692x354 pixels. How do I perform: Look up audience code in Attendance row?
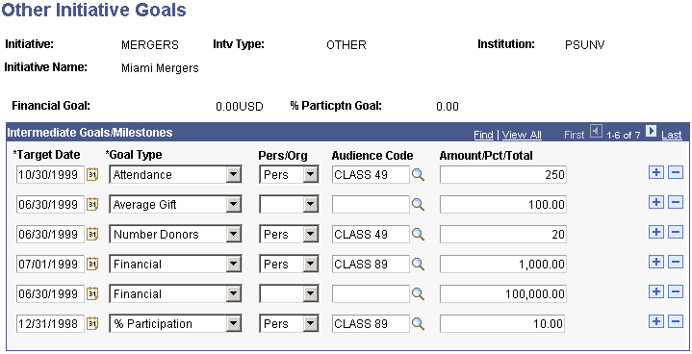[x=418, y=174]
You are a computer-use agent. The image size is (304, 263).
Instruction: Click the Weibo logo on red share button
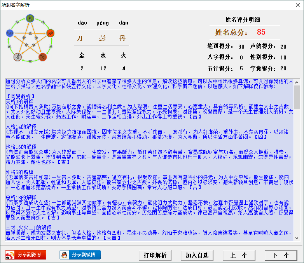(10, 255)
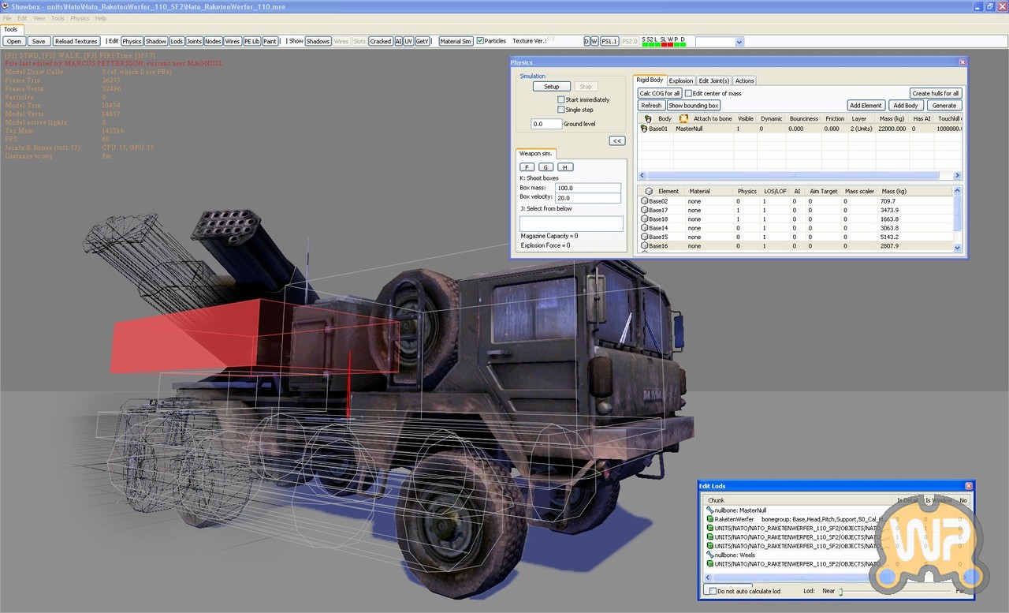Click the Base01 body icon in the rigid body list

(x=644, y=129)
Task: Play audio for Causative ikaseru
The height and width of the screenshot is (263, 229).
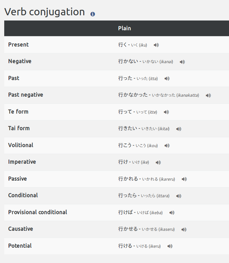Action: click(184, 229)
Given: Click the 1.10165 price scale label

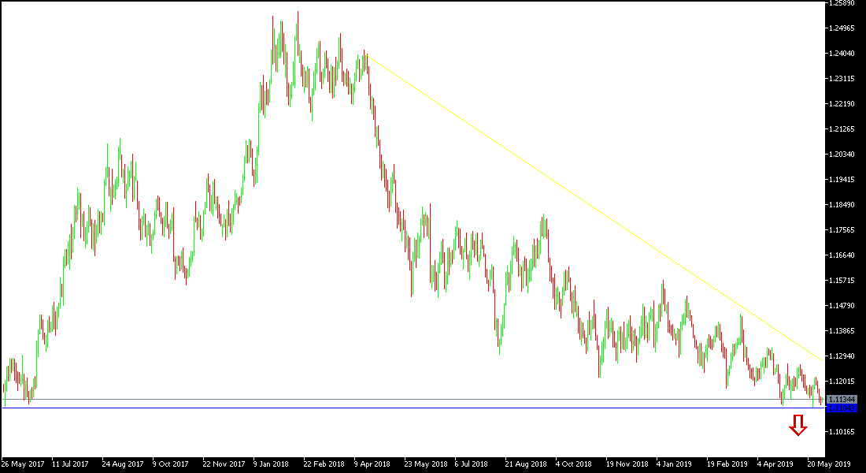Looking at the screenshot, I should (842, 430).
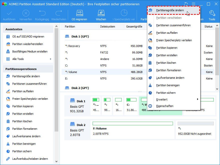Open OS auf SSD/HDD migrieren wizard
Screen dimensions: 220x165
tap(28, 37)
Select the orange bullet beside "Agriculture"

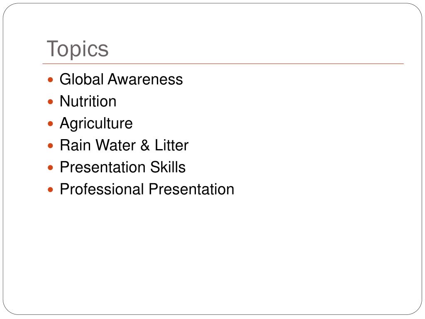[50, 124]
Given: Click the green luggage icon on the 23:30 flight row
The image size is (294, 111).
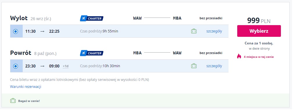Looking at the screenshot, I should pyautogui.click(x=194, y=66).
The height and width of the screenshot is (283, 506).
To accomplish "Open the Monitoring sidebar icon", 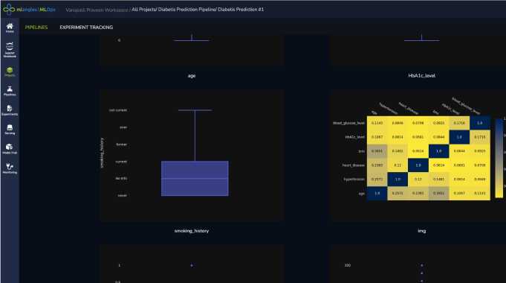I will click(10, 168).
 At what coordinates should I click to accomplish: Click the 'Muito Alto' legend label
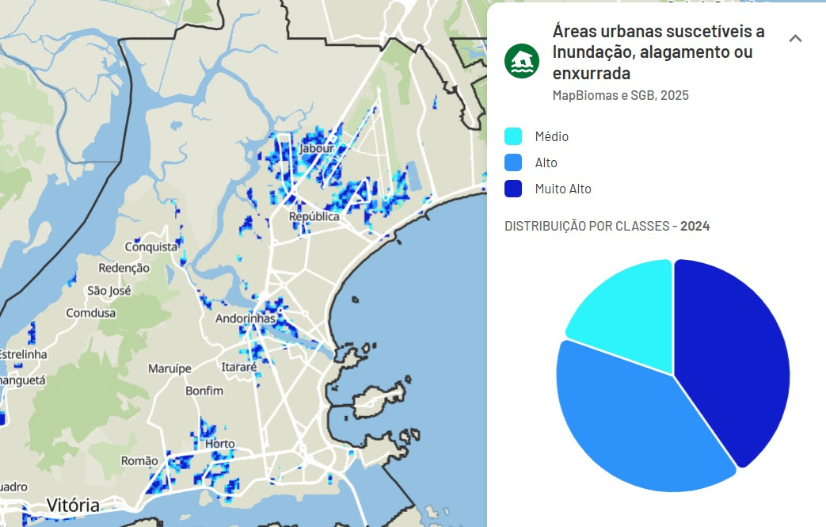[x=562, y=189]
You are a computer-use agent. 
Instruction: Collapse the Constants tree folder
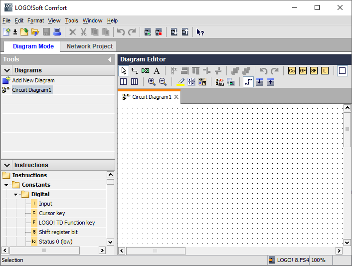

------------------------------------

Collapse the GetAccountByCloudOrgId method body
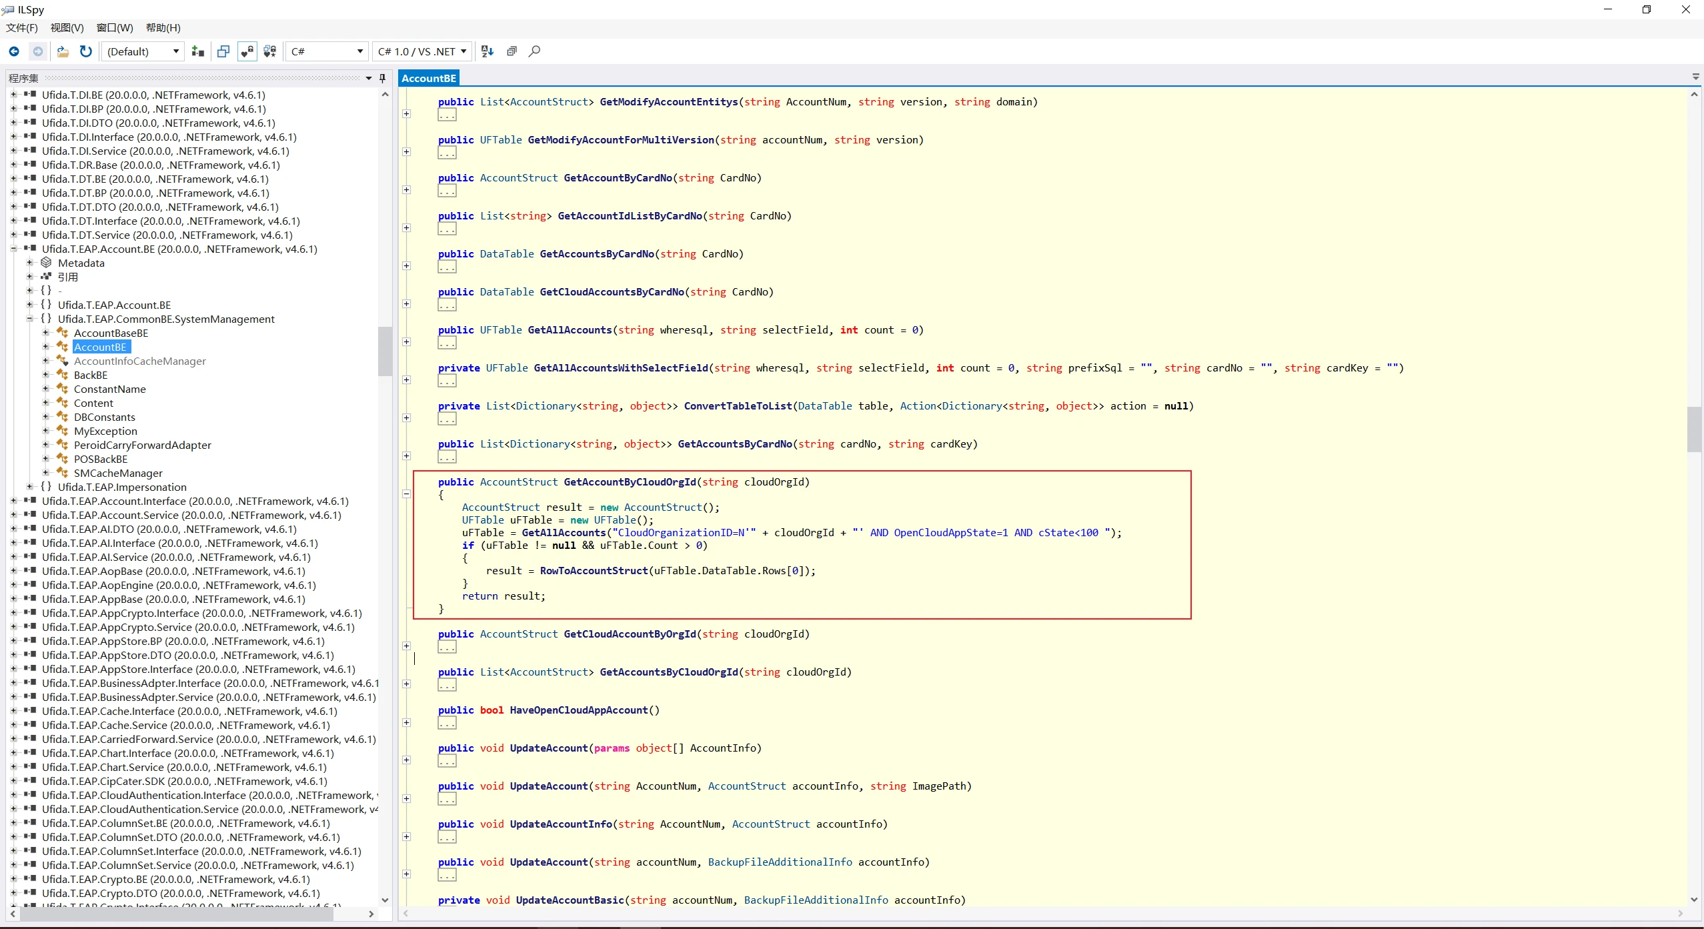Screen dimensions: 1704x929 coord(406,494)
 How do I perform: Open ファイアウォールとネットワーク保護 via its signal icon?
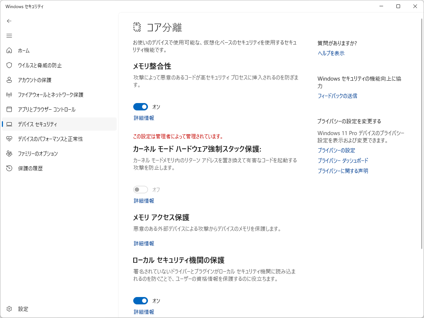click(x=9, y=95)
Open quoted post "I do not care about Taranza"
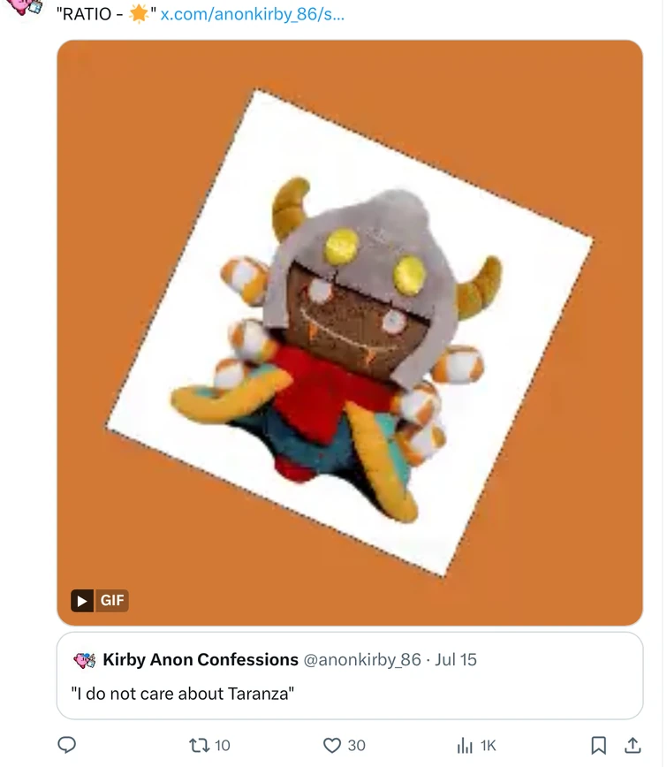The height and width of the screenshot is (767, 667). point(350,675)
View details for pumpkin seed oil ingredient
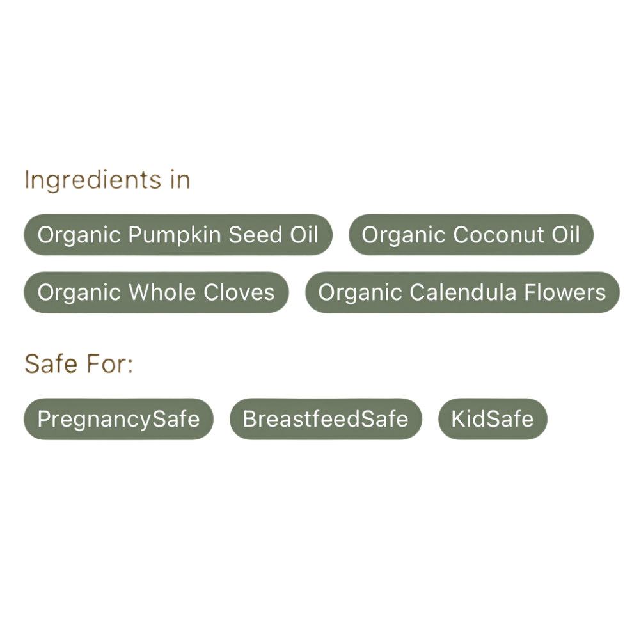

------------------------------------

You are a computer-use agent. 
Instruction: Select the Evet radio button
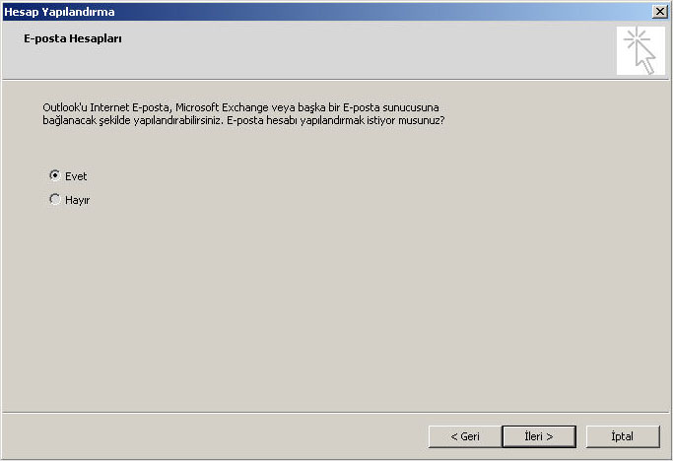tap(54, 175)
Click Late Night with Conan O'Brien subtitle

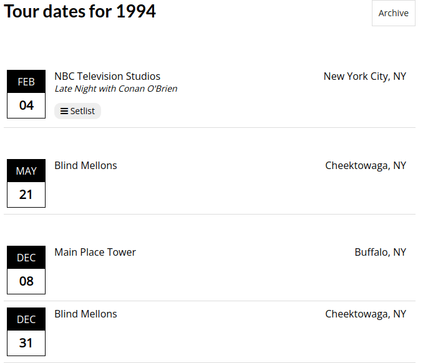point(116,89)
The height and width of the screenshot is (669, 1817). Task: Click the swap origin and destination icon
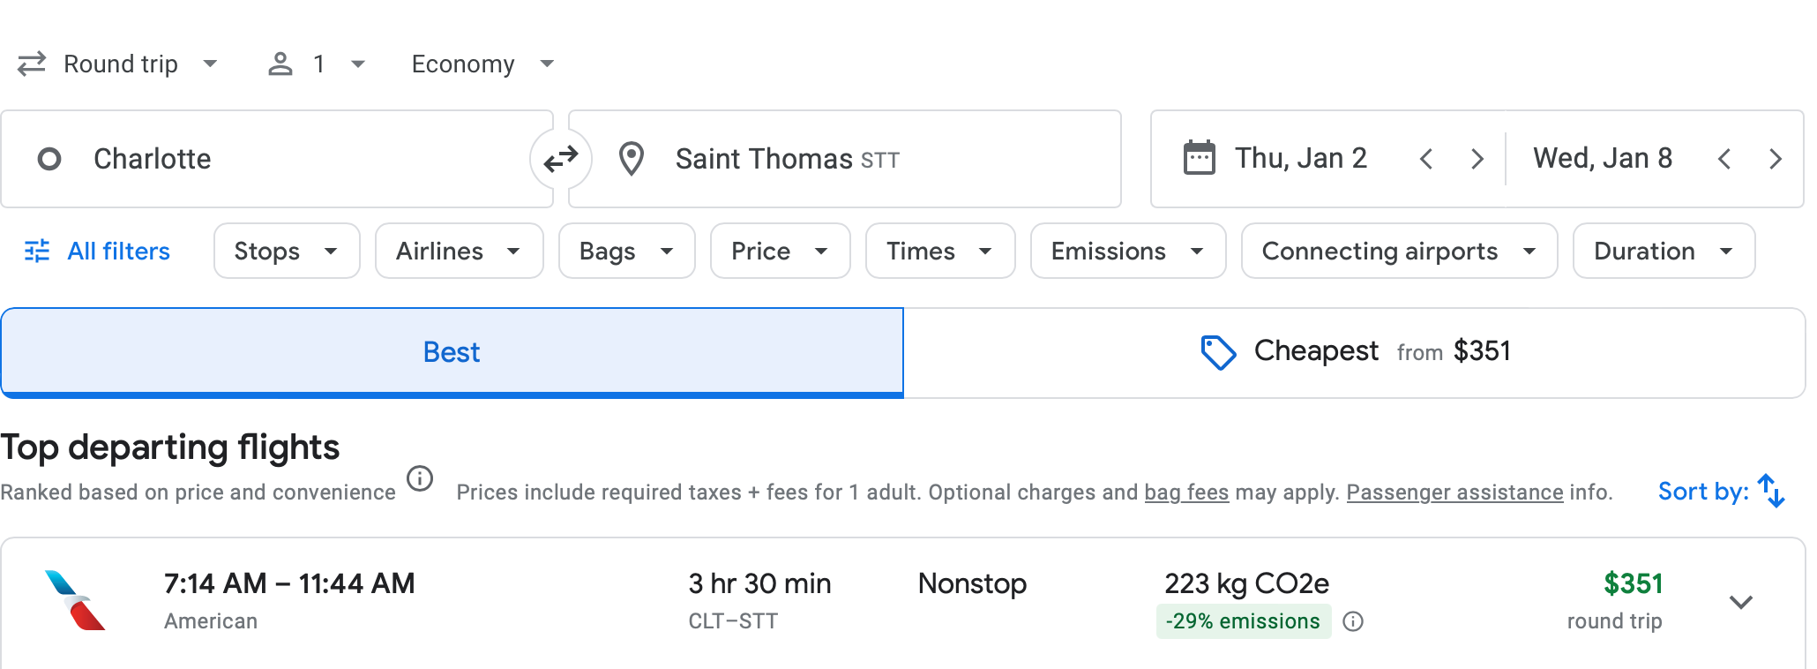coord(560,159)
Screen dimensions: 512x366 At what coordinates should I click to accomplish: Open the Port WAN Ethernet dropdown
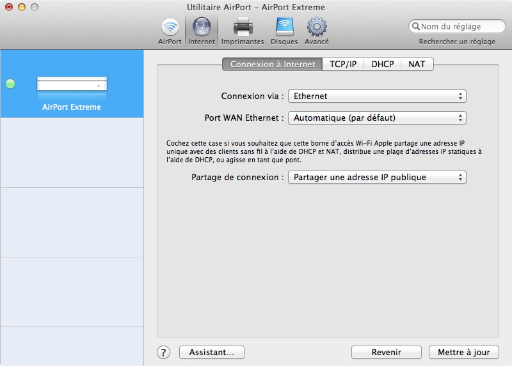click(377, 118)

------------------------------------

Action item:
Above are the records; copy exactly the lines from the one with "At what coordinates should I click to accomplish: Click" through the one with "Instruction: Collapse the", including both, and nothing more. Leave out pictures.

Response area:
 At what coordinates should I click to accomplish: Click the 'Muito Alto' legend label
[x=562, y=189]
You are a computer-use agent. 
Instruction: Collapse the Constants tree folder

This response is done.